##### MATERIAL
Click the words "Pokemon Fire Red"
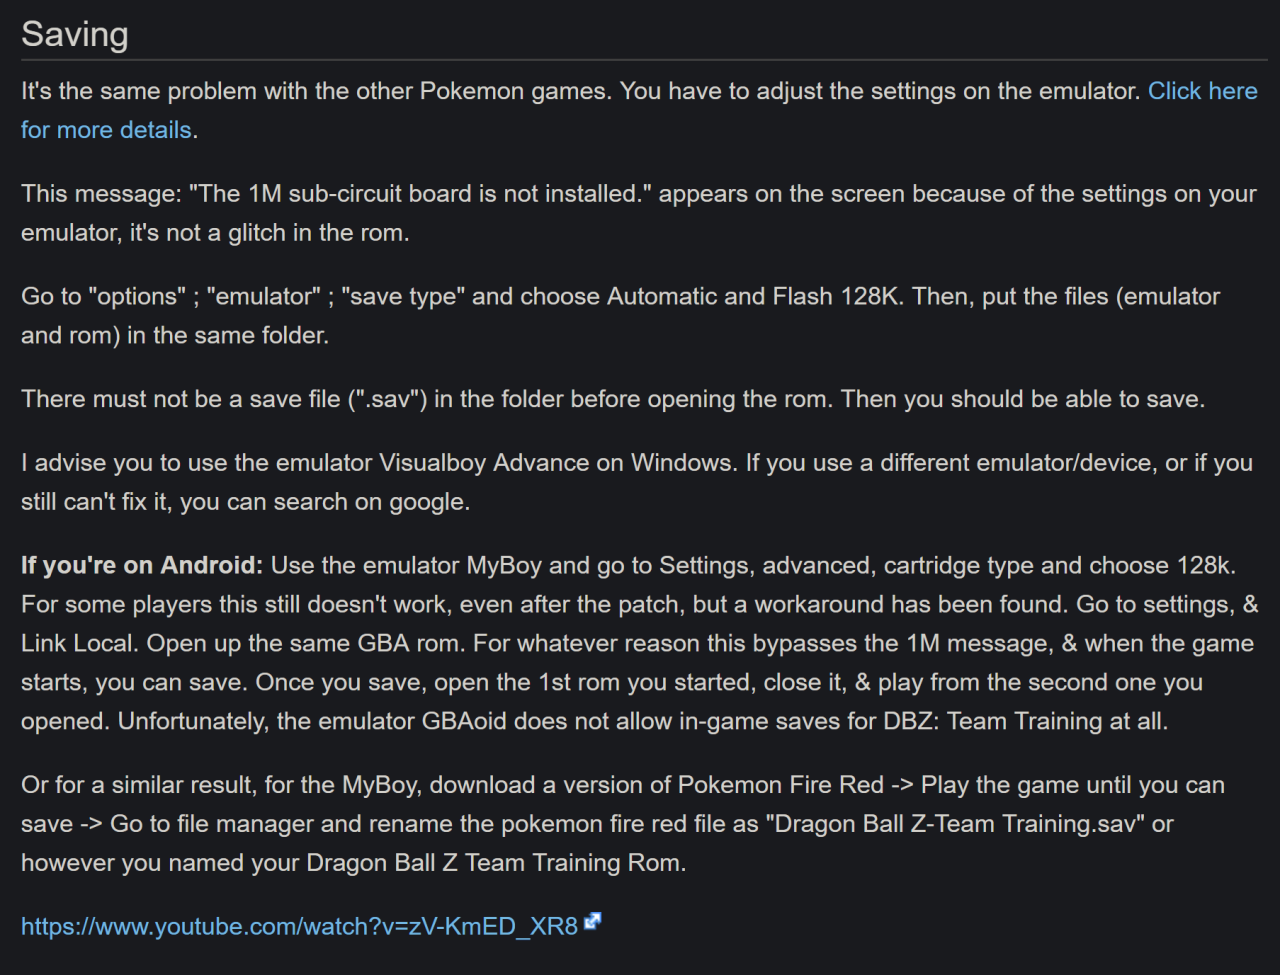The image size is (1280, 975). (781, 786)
##########
##### MATERIAL
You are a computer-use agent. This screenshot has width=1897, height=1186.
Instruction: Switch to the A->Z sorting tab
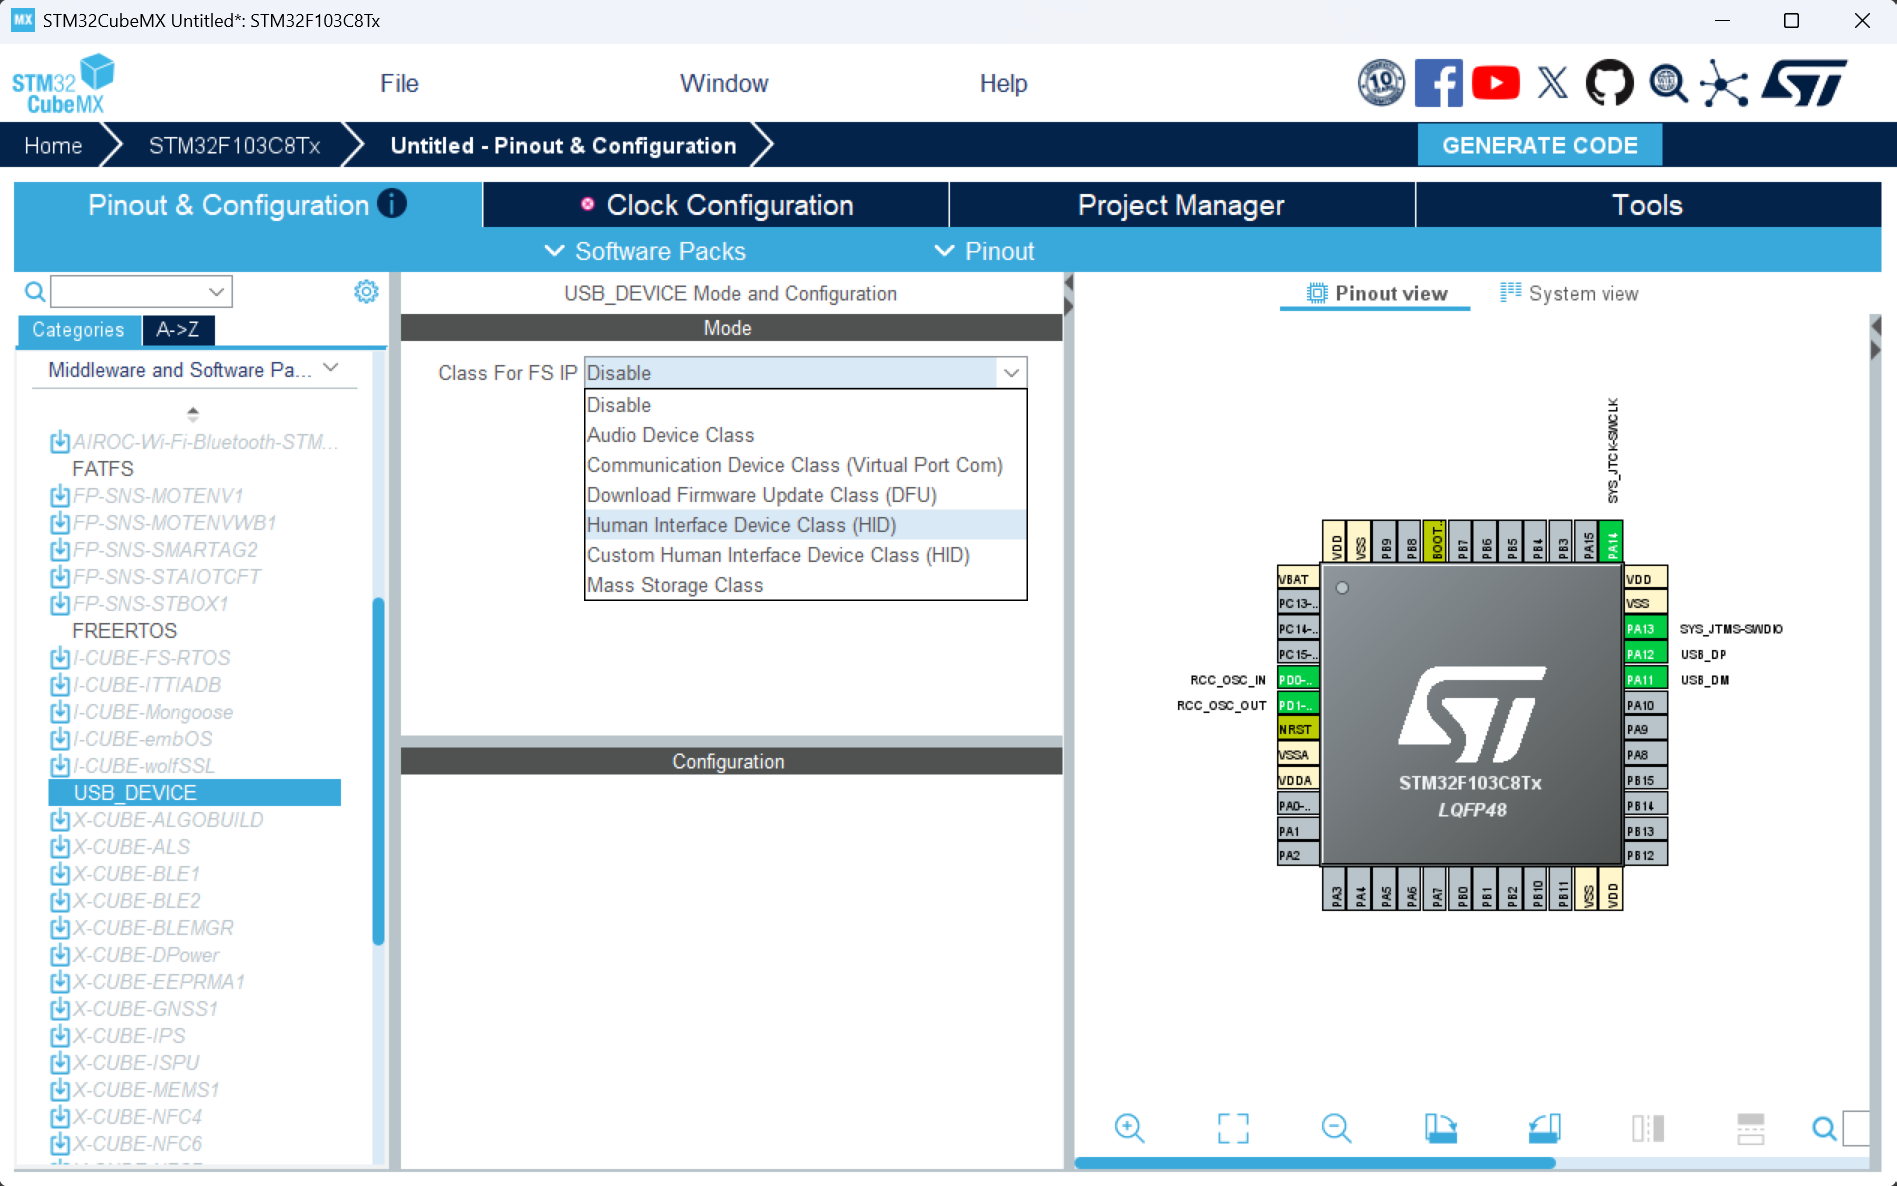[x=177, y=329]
##########
§ DIRECTIVE:
Rewrite the stretch of data from the line containing "You are a computer-use" through the line containing "[x=177, y=329]", replacing "agent" with "assistant" and keeping everything else unchanged. Leave the pictures out.

§ FULL OUTPUT:
You are a computer-use assistant. This screenshot has width=1897, height=1186.
Instruction: Switch to the A->Z sorting tab
[x=177, y=329]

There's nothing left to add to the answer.